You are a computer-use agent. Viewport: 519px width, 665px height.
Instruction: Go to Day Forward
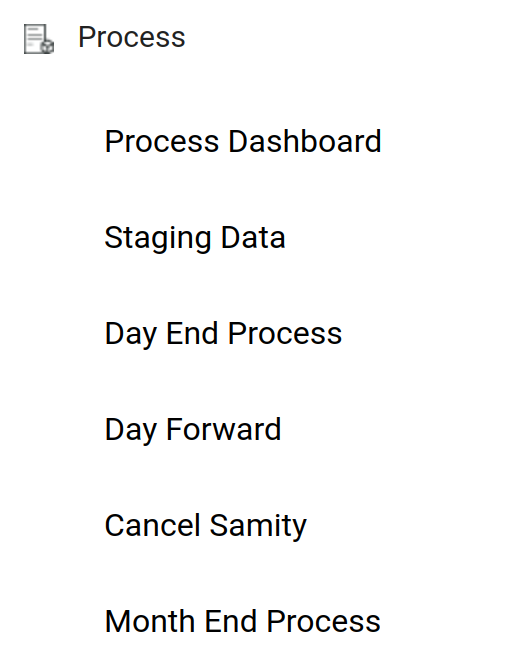[193, 430]
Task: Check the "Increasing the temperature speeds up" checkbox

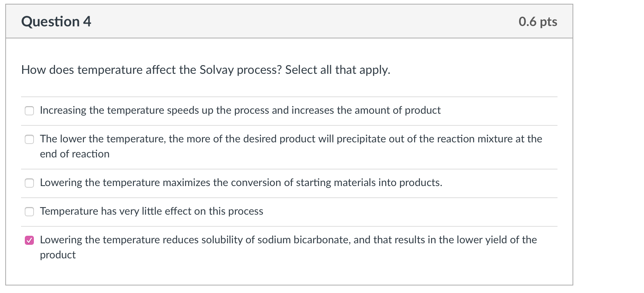Action: pyautogui.click(x=29, y=111)
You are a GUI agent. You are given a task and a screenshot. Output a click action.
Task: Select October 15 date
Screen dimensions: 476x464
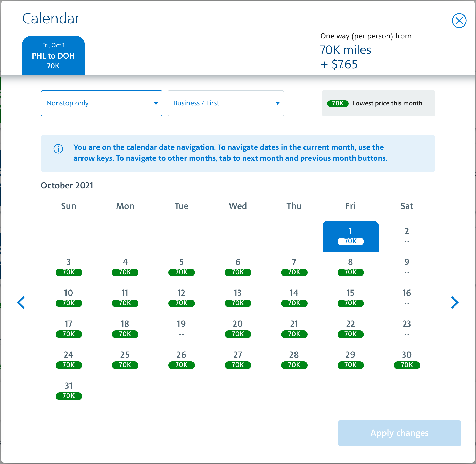point(351,298)
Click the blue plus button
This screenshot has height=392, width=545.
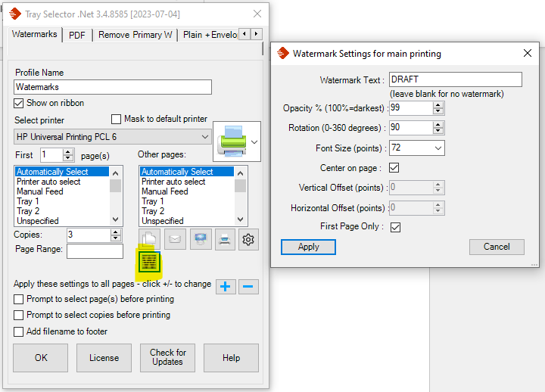tap(226, 286)
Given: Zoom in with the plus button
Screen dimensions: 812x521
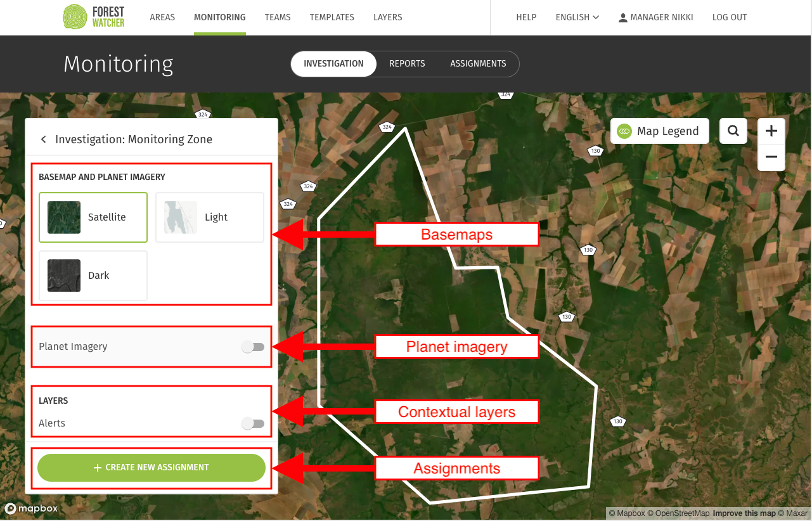Looking at the screenshot, I should coord(771,131).
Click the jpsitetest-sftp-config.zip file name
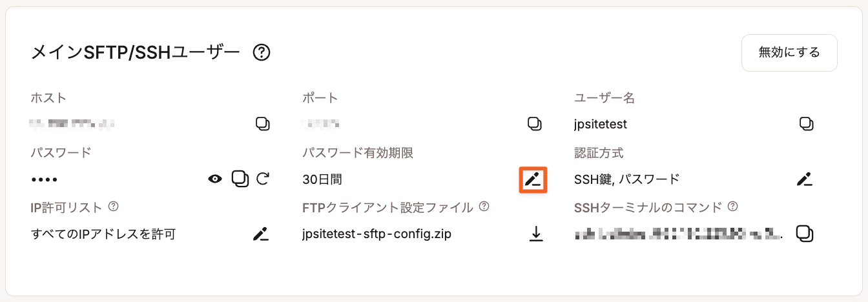The image size is (868, 302). coord(377,234)
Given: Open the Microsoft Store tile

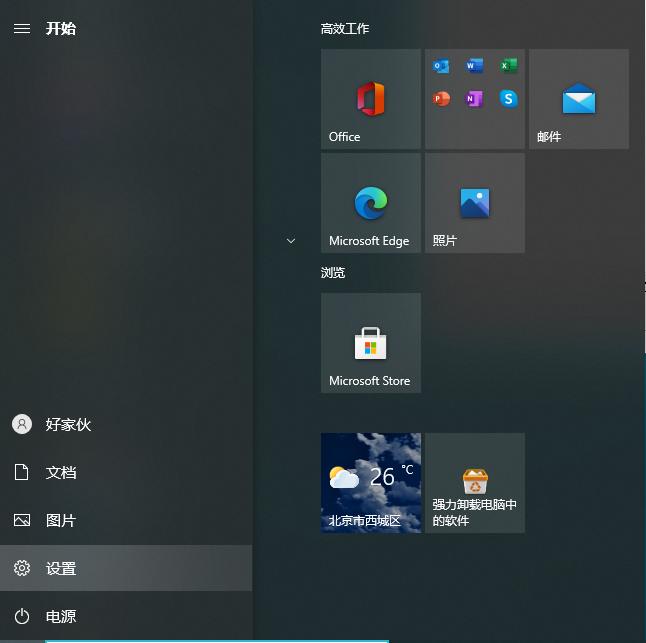Looking at the screenshot, I should point(371,343).
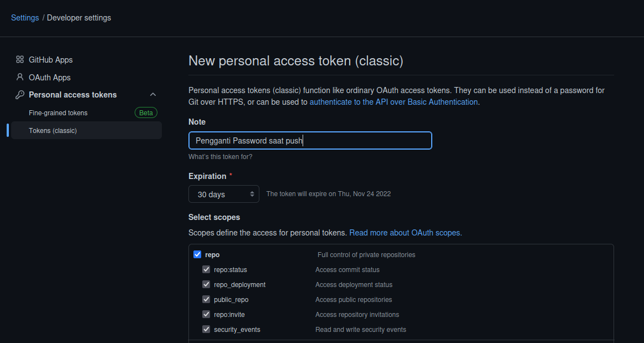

### INSTRUCTIONS TO FOLLOW
Everything in the entries except the pictures must be duplicated exactly.

### RESULT OF THE EXERCISE
You are a computer-use agent. Viewport: 519px width, 665px height.
Instruction: Go to Day Forward
[193, 430]
Task: Check the "Increasing the temperature speeds up" checkbox

Action: pyautogui.click(x=29, y=111)
You are a GUI agent. You are given a task and a screenshot. Output a click action.
Task: Select October 15 date
Screen dimensions: 476x464
point(351,298)
Click the blue plus button
This screenshot has height=392, width=545.
tap(226, 286)
Given: Zoom in with the plus button
Screen dimensions: 812x521
Looking at the screenshot, I should coord(771,131).
Click the jpsitetest-sftp-config.zip file name
The image size is (868, 302). coord(377,234)
Given: Open the Microsoft Store tile

Looking at the screenshot, I should point(371,343).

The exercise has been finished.